Le Centre d'assistance juridique pour l'enfant et la mère (Cajem), une branche spécialisée de la Ligue zone Afrique pour la défense des étudiants et des élèves (Lizadeel), a organisé pour la première fois, le jeudi 26 janvier dernier à son siège situé à la commune de Masina, à Kinshasa, une journée d'information et de sensibilisation sur le viol et ses conséquences à l'intention de plus de cinquante officiers de police judiciaire du district de la Tshangu. L'occasion était propice pour le président de la Lizadeel, Godé Kayembe, de présenter cette Ong de défense des droits de l'homme et ses objectifs aux hommes en uniforme qui font face chaque jour, aux victimes de viols et qui sont chargés d'appliquer la loi dans toute sa rigueur. Il leur a demandé de s'impliquer entièrement dans la lutte contre toutes sortes de violences faites à la femme et à l'enfant, particulièrement le viol dont les conséquences sont nombreuses, variées et même chroniques.
Après le mot d'introduction de Godé Kayembe, son homonyme, Dr Joseph Kayembe, a développé le thème «Le contexte des violences sexuelles dans la ville de Kinshasa». Il a défini la violence comme étant tout moyen de contrôle ou d'oppression exercée sur une personne par une autre. Cette violence peut être utilisée sans employer la force, mais d'une manière subtile. Le résultat de la violence, a souligné l'orateur, c'est que la victime va agir selon la volonté de l'auteur. Parmi les causes de la violence sexuelle, il cité notamment l'attitude de la société vis-à-vis de la victime. Il y a aussi la dépendance économique, le harcèlement sur le lieu de travail, les conflits armés, etc.
Le deuxième orateur était le Dr Mwela, gynécologue obstétricien qui a parlé des conséquences physiques, morales et psychologiques des violences sexuelles. Il a défini la santé comme étant un état de complet bien-être, et non seulement l'absence de maladies et d'infirmités. Pour lui, les violences sexuelles ont un impact important sur la santé de la personne sur tous les plans.
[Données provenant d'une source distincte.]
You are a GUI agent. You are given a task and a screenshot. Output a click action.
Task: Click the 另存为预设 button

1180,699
Il a cité les conséquences fatales des viols comme le suicide, les maladies sexuellement transmissibles, la mortalité infantile ou maternelle d'une part, et d'autre part les conséquences non fatales comme les hémorragies, les maladies chroniques, les fractures, etc.
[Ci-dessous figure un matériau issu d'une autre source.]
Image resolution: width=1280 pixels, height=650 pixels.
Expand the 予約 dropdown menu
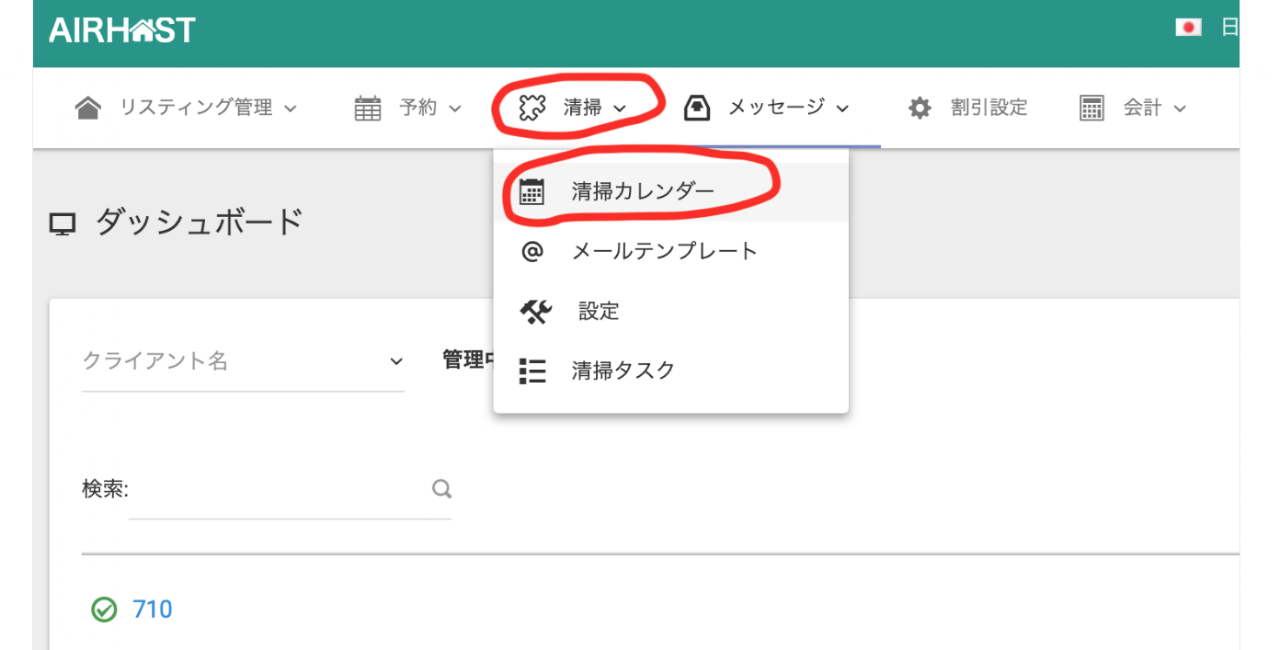point(430,108)

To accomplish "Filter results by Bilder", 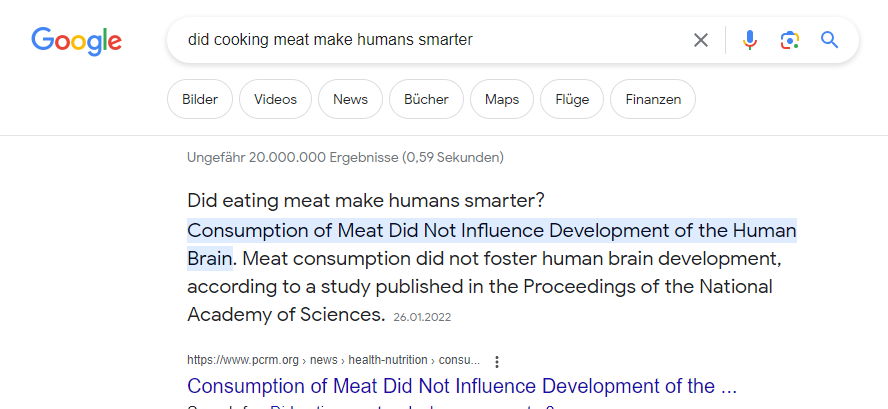I will point(200,99).

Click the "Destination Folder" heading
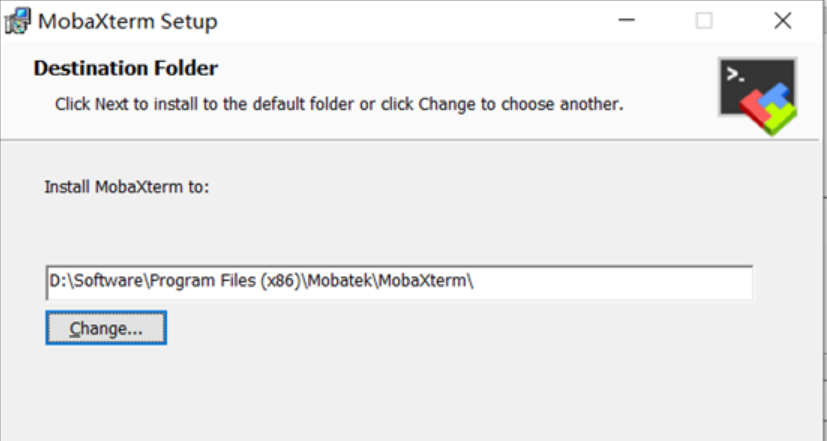click(x=126, y=68)
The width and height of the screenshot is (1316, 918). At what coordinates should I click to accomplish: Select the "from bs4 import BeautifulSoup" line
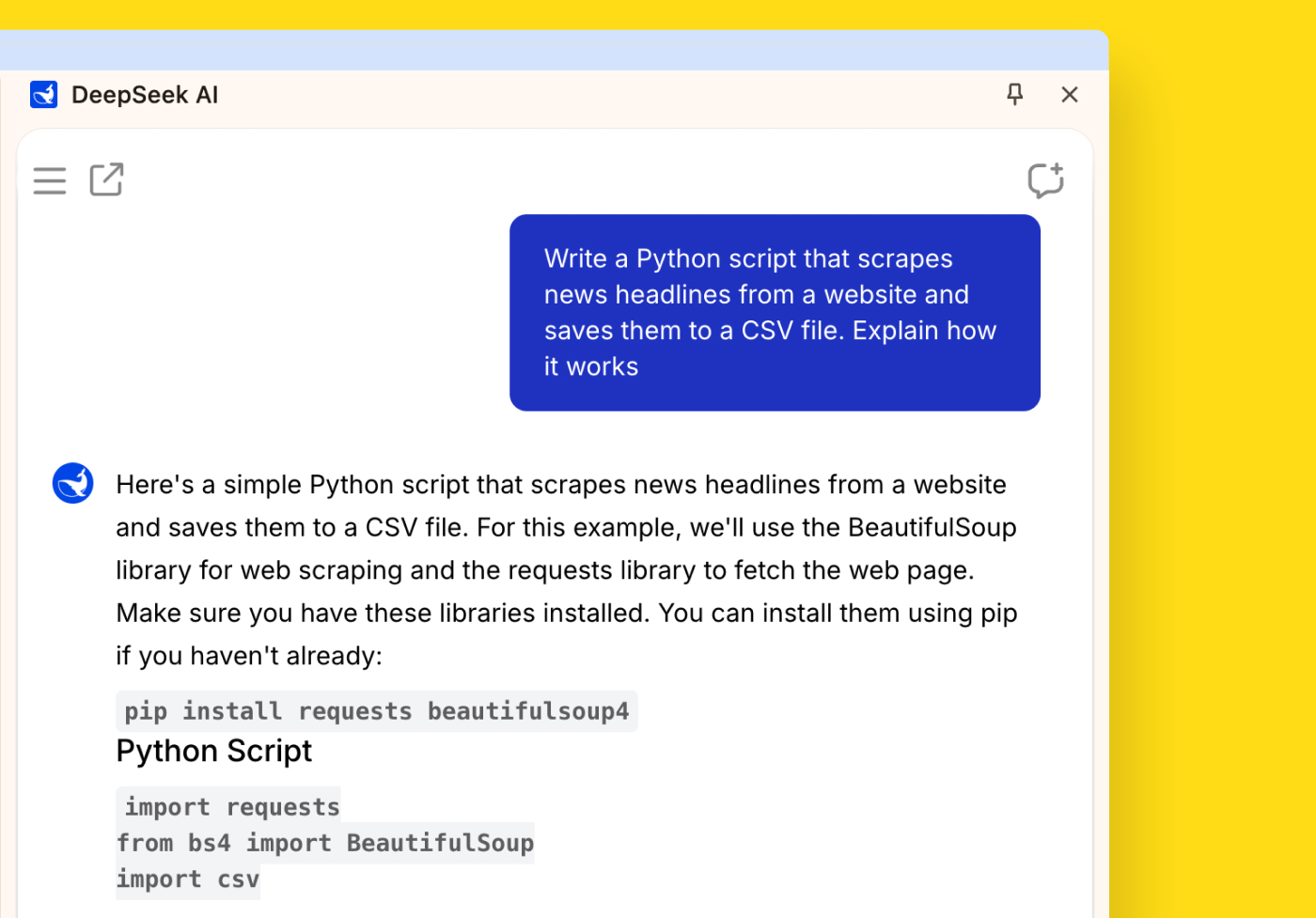(325, 843)
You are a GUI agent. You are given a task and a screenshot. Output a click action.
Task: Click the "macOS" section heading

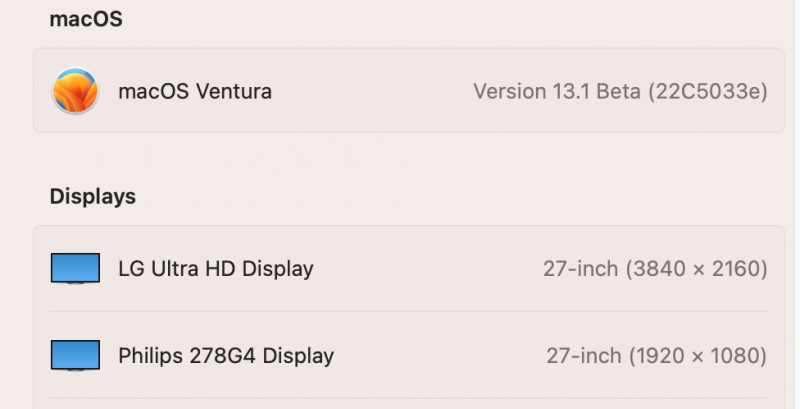coord(86,18)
Le dernier orateur, l'avocat Singa, a abordé le thème des pesanteurs qui se présentent dans l'accompagnement des victimes de viols. Il a cité, entre autres, la difficulté de payer les frais de justice exigés à la victime ou à sa famille, les arrangements entre la famille de la victime et celle de l'auteur, les conditions de travail difficiles, ainsi de suite. Organisées avec l'appui du Programme des Nations Unies pour le développement (Pnud), ces journées se sont déroulées à la Tshangu et à Mont Amba deux jours consécutifs.